The tests will focus on:
- validating that correct messages produce valid,
and expected responses. - validating that incorrect messages produce a suitable error response
Consequences
- The approach assumes that the API front end is capable of injecting the validation service as a dependency.
- The approach may prove too simplistic and need replacing with something better suited to the purpose.

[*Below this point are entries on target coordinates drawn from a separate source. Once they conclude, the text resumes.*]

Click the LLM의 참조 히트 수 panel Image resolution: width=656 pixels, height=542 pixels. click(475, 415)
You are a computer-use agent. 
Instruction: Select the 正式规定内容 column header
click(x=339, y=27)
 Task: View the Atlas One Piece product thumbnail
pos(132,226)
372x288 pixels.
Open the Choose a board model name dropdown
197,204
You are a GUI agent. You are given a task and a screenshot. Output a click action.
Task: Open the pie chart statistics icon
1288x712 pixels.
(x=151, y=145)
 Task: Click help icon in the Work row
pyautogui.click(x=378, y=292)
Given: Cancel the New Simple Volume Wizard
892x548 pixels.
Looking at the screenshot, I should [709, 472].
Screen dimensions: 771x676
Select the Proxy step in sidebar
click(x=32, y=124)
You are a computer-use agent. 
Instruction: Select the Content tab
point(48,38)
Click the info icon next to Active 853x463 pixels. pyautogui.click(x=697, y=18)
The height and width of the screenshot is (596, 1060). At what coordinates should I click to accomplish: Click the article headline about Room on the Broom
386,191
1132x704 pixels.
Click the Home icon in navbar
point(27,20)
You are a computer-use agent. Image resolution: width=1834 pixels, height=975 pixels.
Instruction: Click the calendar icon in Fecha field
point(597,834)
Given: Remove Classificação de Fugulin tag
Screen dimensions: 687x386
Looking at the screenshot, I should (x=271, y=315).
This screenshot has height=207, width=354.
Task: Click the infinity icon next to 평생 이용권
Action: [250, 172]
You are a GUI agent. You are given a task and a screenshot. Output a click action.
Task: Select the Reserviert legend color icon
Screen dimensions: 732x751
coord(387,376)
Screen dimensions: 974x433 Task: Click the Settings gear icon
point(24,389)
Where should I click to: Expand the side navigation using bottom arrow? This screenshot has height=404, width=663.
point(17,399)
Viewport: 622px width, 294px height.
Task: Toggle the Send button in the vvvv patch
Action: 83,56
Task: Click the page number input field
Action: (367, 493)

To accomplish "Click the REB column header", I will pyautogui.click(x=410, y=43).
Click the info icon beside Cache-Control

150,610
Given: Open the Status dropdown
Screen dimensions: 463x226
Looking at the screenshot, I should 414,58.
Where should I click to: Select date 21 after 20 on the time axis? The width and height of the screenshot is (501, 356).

- The first tests will be based on the FastAPI framework. If we later decide to use another framework,
the tests will extensive re-factoring to continue working
ADR - Coderabbit.ai Pilot for Public Repositories Only
Date: 2024/10/17
Status
Pending
Context
We are planning to pilot the use of Coderabbit.ai, an AI-powered tool designed to enhance code review and development efficiency. The goal is to evaluate its potential benefits in improving code quality, identifying bugs, and speeding up the development process. To manage the scope, we will initially limit this pilot to the Submit repository, which is integral to our system but has manageable complexity. Expanding the pilot to other repositories will depend on the success of this trial.
Decision
We will implement a pilot program for Coderabbit.ai focusing exclusively on the Submit repository. The pilot will aim to:
- Measure the tool’s impact on code review times and quality (eg. Number of errors in sentry).
- Evaluate how well Coderabbit integrates with our existing processes (eg. Code Review / Quality Checks).
- Assess user satisfaction and ease of use among the development team.
- Document any challenges or limitations encountered.
- This must only be applied to public repos, no private repos should be considered at this time.
The decision to expand the use of Coderabbit.ai to other repositories will be made based on the pilot’s success metrics, which include improvement in code quality, efficiency gains, and feedback from users.
Consequences
-
Positive Outcomes:
- If successful, we will expand the pilot to other repositories, potentially increasing development efficiency across the board.
- Enhanced code review quality and faster identification of bugs or issues within the Submit repository.
- Valuable insights gained from using AI in the code review process that can influence future decisions on tool adoption.
-
Negative Outcomes:
- If the tool does not meet expectations, the time and resources spent on the pilot may not yield the desired results, leading to a reassessment or termination of the initiative.
-
Operational Impact:
- Code Review on the Submit repo might slow temporarily as teams adjust to using the tool and provide feedback for improvements.